What you will do
**1)** In the thread about a hardware firewall for blocking DDoS, reproduce the text starting at "the ddos on" and ending at "stop ddos attacks.".
**2)** According to the thread about a hardware firewall for blocking DDoS, what rate can the DDoS attacks sometimes burst to?
**3)** From the thread about a hardware firewall for blocking DDoS, list every server in the setup of the first poster, along with the software named for each.

Passage given
:::::

# Hardware firewall for blocking Ddos.



## pliopol (Jul 26, 2008)

my setup:

Quart cab
hp proliant 1u, nginx.
hp proliant 2u, windows 2008.
hp proliant 1u, cpanel.
dell poweredge r710, centos.
24 port switch.

i basically need a hardware firewall in the rack to protect those servers, the only thing it needs to do is block ddos.

i have no idea what to choose from, i heard tippingpoint is good but there are so many different versions, i don't know if i need specific plugs on the back to be compatible with my hardware, or if i can choose any of them?

the ddos on some occasions can burst to 1Gbits/second.

thanks if anyone can advise.


----------



## Wand3r3r (Sep 17, 2010)

any soho router I have seen will stop ddos attacks.
your concern shouldn't be just for the servers but your entire network.

:::::

Supplied data
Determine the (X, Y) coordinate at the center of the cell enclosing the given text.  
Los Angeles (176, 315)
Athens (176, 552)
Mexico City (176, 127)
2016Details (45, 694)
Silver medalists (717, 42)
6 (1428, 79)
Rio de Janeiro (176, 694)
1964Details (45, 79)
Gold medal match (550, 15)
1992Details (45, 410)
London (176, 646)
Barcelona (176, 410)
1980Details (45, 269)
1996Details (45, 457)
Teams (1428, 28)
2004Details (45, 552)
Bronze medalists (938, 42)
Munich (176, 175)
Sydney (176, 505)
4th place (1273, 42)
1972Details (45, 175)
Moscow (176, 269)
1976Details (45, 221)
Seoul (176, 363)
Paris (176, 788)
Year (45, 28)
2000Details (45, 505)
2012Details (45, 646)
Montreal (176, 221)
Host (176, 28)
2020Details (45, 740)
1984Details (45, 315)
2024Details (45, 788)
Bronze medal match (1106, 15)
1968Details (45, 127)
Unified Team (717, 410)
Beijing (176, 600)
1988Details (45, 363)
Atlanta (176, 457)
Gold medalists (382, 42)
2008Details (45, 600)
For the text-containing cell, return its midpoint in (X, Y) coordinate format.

:::::

Solutions for each task
**1)**
the ddos on some occasions can burst to 1Gbits/second.

thanks if anyone can advise.


----------



## Wand3r3r (Sep 17, 2010)

any soho router I have seen will stop ddos attacks.

**2)** 1Gbits/second

**3)**
- hp proliant 1u, nginx
- hp proliant 2u, windows 2008
- hp proliant 1u, cpanel
- dell poweredge r710, centos